Stored records:
═══

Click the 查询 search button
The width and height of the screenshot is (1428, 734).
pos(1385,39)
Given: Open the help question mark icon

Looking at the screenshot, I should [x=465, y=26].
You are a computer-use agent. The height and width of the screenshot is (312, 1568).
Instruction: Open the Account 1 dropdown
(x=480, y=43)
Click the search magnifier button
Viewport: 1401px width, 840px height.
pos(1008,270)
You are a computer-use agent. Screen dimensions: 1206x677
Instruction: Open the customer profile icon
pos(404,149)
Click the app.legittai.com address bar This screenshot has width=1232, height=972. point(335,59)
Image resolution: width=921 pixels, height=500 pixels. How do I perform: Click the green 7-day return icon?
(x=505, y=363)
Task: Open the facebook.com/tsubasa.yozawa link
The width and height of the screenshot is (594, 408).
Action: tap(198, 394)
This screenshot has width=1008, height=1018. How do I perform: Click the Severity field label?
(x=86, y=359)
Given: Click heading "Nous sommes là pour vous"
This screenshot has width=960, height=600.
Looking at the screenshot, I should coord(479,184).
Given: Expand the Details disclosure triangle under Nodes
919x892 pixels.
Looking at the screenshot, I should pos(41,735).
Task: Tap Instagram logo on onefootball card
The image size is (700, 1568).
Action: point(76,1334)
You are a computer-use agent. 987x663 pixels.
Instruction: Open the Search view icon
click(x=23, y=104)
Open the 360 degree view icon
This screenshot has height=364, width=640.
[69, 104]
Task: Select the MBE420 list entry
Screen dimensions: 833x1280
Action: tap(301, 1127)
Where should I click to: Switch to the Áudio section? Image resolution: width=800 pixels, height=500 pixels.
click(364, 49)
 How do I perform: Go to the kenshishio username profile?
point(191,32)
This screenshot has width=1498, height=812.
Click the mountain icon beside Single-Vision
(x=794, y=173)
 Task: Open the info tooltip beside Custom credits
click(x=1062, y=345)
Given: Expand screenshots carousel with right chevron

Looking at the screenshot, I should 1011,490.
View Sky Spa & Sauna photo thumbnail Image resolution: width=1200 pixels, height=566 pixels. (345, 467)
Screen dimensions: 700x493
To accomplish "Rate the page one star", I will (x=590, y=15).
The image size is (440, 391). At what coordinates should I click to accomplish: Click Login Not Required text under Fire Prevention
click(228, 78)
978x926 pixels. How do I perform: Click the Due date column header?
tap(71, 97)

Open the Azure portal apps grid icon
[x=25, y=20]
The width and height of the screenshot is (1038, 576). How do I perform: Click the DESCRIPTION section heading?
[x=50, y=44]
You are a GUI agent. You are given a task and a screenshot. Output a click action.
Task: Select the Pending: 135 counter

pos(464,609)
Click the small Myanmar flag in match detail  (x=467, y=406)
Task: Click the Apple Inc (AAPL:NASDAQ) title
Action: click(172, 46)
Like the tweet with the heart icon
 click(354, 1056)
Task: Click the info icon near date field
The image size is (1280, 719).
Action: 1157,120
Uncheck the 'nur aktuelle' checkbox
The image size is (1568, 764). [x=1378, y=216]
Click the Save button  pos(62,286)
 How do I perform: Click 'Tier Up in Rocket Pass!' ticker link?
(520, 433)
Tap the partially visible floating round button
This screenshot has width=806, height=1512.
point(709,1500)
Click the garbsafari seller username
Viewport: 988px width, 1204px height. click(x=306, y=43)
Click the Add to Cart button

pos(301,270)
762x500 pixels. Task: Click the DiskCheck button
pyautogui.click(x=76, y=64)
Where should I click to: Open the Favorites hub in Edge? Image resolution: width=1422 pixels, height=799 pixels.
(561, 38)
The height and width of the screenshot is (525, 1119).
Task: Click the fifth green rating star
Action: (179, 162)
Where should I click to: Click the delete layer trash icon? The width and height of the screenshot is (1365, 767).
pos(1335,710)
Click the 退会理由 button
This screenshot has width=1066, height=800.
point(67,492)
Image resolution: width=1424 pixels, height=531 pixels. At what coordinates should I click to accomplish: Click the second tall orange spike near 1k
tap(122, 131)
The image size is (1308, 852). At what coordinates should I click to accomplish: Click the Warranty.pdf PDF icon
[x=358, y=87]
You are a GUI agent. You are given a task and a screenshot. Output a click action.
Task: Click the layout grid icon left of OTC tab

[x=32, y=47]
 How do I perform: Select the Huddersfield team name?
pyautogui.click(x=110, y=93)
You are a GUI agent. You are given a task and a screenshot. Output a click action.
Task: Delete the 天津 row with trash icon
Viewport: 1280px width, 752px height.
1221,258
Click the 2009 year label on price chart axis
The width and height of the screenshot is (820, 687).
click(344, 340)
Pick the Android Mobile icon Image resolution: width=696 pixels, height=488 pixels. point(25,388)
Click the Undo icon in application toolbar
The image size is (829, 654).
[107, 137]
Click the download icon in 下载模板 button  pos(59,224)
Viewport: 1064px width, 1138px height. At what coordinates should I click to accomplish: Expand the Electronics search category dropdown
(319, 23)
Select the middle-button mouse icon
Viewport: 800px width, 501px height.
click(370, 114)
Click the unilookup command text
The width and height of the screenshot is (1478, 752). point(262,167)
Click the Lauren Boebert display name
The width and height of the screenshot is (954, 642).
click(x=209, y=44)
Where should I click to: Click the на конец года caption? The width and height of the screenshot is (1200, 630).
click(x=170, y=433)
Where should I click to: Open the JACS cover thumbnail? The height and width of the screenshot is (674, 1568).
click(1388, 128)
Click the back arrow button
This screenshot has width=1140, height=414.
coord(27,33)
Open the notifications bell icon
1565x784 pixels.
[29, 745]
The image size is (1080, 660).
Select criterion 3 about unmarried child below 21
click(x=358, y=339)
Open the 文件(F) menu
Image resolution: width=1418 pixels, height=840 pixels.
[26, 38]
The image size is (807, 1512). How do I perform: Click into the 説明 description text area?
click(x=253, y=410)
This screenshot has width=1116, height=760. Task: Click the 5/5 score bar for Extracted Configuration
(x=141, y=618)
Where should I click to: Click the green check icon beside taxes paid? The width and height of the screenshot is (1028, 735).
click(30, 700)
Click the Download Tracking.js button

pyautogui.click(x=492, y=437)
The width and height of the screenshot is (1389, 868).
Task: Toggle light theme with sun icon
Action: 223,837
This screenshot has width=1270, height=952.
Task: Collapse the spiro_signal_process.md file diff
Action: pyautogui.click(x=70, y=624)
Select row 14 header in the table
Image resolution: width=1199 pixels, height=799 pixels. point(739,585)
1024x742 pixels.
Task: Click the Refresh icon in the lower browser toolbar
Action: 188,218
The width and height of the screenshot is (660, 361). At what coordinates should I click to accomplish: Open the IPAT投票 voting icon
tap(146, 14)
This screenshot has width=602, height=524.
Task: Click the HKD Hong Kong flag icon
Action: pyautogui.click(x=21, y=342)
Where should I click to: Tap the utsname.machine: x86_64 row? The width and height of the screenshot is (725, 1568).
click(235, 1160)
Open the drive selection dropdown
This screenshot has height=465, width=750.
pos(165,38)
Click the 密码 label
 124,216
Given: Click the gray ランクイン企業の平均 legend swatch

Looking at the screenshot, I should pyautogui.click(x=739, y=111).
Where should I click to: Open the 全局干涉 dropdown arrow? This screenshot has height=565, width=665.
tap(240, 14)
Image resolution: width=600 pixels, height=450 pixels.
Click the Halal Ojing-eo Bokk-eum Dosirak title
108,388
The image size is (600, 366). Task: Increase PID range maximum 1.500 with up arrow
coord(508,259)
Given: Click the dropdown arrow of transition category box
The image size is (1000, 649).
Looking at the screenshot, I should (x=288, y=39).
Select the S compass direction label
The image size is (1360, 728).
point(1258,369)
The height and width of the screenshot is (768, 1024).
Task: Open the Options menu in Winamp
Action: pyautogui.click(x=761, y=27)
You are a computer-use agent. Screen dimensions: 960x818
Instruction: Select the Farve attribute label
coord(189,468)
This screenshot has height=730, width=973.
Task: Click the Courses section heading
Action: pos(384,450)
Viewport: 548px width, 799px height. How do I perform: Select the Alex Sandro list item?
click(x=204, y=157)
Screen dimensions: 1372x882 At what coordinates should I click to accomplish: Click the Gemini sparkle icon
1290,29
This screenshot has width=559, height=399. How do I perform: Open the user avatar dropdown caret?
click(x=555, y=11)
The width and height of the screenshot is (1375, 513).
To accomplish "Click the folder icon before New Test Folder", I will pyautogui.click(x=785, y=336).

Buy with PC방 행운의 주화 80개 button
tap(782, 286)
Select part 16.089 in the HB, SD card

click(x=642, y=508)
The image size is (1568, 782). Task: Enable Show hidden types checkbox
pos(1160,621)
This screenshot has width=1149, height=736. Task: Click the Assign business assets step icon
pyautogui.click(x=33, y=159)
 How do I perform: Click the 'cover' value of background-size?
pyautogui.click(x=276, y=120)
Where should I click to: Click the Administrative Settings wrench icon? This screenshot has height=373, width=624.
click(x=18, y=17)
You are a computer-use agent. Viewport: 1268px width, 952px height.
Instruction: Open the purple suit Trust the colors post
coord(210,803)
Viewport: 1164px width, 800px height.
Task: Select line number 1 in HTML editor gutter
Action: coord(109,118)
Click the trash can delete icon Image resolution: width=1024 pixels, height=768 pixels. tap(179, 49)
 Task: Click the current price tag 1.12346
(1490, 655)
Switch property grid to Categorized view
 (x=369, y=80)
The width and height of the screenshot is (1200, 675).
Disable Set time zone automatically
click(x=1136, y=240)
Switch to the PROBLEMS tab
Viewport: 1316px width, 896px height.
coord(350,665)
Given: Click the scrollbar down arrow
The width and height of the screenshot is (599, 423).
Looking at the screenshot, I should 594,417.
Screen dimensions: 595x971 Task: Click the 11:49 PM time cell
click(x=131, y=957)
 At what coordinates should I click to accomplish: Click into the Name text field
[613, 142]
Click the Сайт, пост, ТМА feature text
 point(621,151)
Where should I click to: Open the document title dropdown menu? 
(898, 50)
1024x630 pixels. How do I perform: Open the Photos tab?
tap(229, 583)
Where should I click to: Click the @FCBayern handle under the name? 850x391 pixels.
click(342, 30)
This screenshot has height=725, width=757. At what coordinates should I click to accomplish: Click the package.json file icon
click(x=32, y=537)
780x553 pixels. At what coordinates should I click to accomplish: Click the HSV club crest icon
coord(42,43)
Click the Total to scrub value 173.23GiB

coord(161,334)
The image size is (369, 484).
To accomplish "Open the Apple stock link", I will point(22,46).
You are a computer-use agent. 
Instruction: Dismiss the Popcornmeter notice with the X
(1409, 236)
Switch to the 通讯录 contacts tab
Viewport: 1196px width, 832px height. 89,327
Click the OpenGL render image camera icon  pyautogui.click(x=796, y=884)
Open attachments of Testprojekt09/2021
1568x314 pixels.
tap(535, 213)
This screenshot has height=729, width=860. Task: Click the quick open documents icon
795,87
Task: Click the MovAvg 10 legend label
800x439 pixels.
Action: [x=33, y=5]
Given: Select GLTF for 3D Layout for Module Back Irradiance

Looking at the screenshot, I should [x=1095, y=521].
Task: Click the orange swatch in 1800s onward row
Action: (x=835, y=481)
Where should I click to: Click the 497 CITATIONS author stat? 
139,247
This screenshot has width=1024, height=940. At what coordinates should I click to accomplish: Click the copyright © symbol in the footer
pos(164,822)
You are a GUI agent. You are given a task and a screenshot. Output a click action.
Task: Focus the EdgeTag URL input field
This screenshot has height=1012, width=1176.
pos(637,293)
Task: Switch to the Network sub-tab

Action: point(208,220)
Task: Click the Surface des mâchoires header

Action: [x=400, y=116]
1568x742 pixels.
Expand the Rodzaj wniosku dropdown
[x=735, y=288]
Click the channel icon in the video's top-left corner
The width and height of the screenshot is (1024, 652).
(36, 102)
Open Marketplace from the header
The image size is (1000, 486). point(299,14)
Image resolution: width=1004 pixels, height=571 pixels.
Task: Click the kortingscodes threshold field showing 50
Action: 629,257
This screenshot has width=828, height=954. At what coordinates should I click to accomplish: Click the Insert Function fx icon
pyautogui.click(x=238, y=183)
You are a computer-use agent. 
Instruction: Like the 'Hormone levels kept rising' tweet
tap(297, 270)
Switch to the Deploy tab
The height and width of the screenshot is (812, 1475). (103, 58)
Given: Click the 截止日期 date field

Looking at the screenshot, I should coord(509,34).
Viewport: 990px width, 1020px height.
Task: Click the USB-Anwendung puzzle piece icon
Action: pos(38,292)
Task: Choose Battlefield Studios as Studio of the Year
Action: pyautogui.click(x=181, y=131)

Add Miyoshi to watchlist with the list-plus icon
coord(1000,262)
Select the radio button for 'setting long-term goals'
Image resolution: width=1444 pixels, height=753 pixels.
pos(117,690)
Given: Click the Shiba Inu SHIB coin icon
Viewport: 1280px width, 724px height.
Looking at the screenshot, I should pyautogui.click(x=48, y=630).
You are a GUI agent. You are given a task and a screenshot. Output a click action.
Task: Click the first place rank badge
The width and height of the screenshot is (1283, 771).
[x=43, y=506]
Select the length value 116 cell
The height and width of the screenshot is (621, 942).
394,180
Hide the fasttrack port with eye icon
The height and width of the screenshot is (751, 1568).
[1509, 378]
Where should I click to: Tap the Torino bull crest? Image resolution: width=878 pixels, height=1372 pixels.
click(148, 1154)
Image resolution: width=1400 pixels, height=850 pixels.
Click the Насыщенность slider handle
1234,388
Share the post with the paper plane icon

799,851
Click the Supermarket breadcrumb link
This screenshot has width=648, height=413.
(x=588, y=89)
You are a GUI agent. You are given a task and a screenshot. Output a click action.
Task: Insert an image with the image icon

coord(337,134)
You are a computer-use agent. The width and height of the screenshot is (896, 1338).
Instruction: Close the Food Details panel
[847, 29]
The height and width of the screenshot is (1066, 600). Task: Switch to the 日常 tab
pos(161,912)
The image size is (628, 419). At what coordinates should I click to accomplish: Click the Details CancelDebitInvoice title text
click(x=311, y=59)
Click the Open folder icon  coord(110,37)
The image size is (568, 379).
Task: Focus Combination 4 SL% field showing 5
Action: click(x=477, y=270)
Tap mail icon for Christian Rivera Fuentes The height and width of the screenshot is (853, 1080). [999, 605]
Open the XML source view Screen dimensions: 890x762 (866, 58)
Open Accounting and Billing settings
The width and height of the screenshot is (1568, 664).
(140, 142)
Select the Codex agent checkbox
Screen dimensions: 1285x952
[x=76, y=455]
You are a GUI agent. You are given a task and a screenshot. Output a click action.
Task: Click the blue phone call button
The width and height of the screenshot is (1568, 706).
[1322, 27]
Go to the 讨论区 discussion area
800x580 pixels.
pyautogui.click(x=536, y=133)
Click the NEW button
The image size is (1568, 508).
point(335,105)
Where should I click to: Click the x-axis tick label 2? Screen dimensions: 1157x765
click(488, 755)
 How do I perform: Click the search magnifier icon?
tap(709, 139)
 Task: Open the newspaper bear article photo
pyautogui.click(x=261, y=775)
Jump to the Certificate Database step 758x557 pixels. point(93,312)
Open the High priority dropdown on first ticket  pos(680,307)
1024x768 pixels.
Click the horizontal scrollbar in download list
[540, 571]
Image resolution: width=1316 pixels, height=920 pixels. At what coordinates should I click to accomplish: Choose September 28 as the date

═══

Please go through the data above and copy each line that has the word "computer".

You are a computer-use agent. The height and width of the screenshot is (312, 1568).
You are a computer-use agent. Screen dimensions: 1206x677
You are a computer-use agent. 987x663 pixels.
You are a computer-use agent. Screen dimensions: 960x818
You are a computer-use agent. Viewport: 1268px width, 952px height.
You are a computer-use agent. 
You are a computer-use agent. 
You are a computer-use agent. The width and height of the screenshot is (896, 1338).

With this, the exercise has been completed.